The third leg of the GOP’s pro-Israel array that Trump is eviscerating are the Jews. Although Sheldon Adelson’s ongoing silence has caused some people to suspect he will end up supporting Trump, other big time Jewish donors, including hedge fund billionaire Paul Singer, have placed their money on his currently losing rivals. And the Republican hope that 2016 will finally see the long awaited migration of Jews disappointed by Obama to the GOP is dashed once again. Trump hardly stands a chance of garnering 30% of the Jewish vote, as Romney did in 2012, never mind the 40% that Rubio might reasonably be expected to receive. He’s more likely to revert the GOP’s Jewish vote in the direction of the 11% that George Bush Sr. got in 1992, or the 10% that Barry Goldwater received in 1964.

But the Jews won’t be fleeing Trump because of his policies towards Israel or because he refuses to repeat Cruz and Rubio’s inane pledge to tear the Iranian nuclear deal apart on their first day in office. The Jews won’t abandon Trump because he’s married for the third time, or because he went bankrupt four times, or because he uses dirty words whenever he can. They certainly won’t desert Trump because of his positions on abortion, health care or separation of church and state, which are more aligned with theirs than Cruz’s, Rubio’s or Kasich’s.

The Jews will run away from Trump because he scares them. Because his demagoguery is ominous, his willingness to slash and burn anyone standing in his way is disturbing, his tendency to incite his supporters against other ethnic groups from rapist Mexicans to terrorist Muslims, is a source of deep anxiety. Beneath the great wave of popular support for Trump one can make out with increasing clarity the dark undercurrents of rage and resentment and xenophobia that is often seen morphing into White supremacism and abhorrence of African Americans and then, on the outskirts, bad old hatred of the Jews. The allusions to Germany in the 1930’s are absurd, no doubt, but nonetheless surfacing with ever-increasing frequency.

Trump’s dithering resistance to a clear and unequivocal condemnation of David Duke and the Ku Klux Klan set the alarm bells ringing.

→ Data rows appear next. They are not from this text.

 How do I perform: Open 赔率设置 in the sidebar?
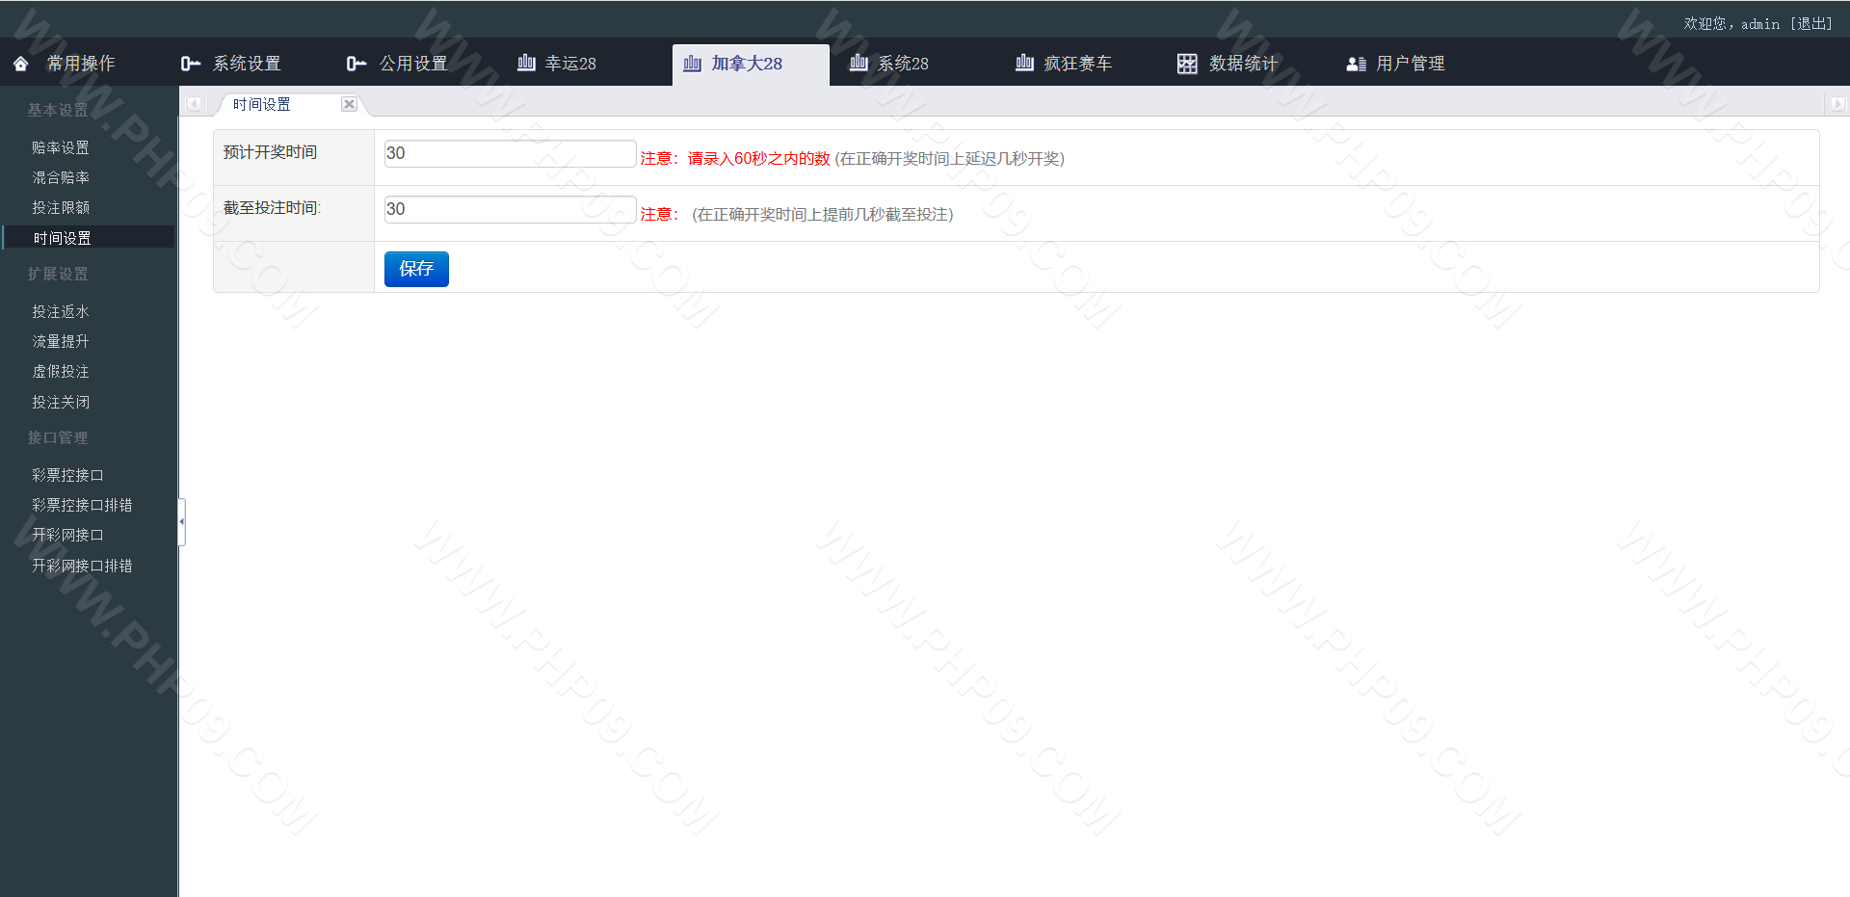(61, 147)
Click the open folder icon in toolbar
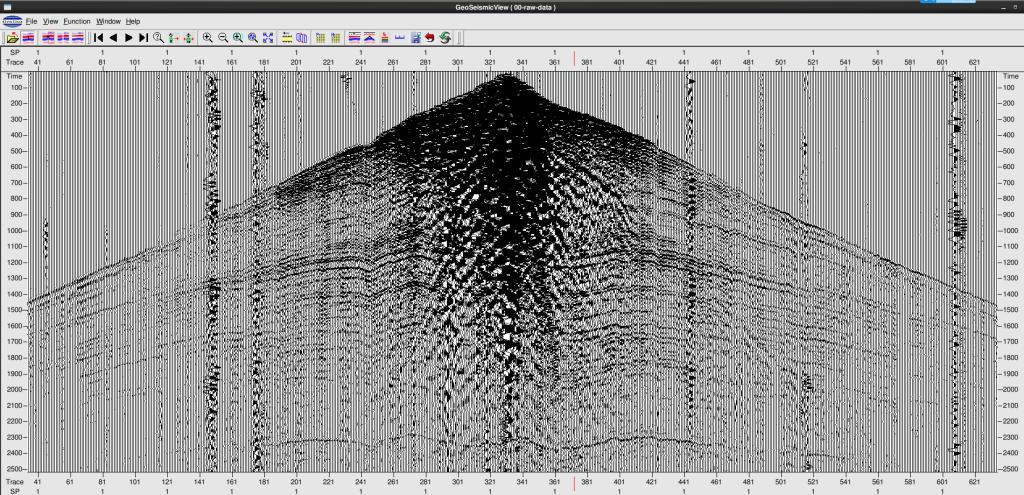This screenshot has width=1024, height=495. click(11, 37)
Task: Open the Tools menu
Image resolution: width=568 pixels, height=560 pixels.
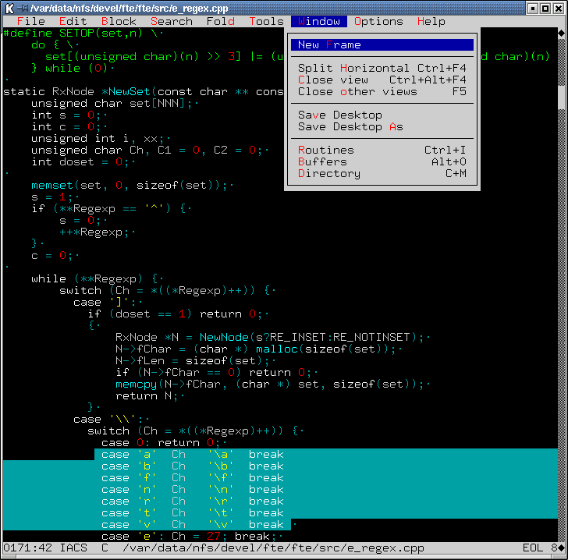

Add to that the disturbing incidents in which African Americans are brutally manhandled at Trump events, in some cases by American Nazis who laud Trump for “resisting Jewish money.” Grotesquely, that was the connection made this week between Duke, who hates Jews and blacks, and Louis Farrakhan, who loathes Jews and whites.

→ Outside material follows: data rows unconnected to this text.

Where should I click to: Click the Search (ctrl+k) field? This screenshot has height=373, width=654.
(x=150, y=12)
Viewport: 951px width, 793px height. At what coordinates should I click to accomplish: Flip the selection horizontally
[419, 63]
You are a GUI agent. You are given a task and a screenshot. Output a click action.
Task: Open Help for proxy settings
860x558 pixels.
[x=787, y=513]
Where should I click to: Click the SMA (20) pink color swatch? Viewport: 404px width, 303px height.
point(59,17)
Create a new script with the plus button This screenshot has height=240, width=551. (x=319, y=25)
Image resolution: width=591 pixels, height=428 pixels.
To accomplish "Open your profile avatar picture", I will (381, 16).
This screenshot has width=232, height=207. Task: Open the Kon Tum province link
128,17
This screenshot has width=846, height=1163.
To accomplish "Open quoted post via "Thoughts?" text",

The Trump phenomenon reinforces the long held claim that part of the alliance of shared values between Israel and the American extreme right is based on a warped and racist view of Israel as a forward post of white civilization against the darker barbarians at the gate. Israelis who have cast themselves as Republicans have taken scant interest in the domestic side of the GOP, with which some of them might even agree. Many of them will continue to view Trump as a desirable heir to Muslim Obama and alternative to a radical Hillary Clinton. Others will console themselves with the thought that once elected, Trump will become another man. Still others will yearn for his victory, if only to confound Netanyahu and satisfy their own Schadenfreude.

But most people, possibly in Israel and definitely around the world, will prudently pray for the GOP to get rid of Trump, and failing that, for Clinton or Bernie Sanders to defeat him in November. At the same time, they would do well to undo Netanyahu’s frivolous decision to put all of Israel’s eggs in the GOP basket, which is unraveling in front of our very eyes.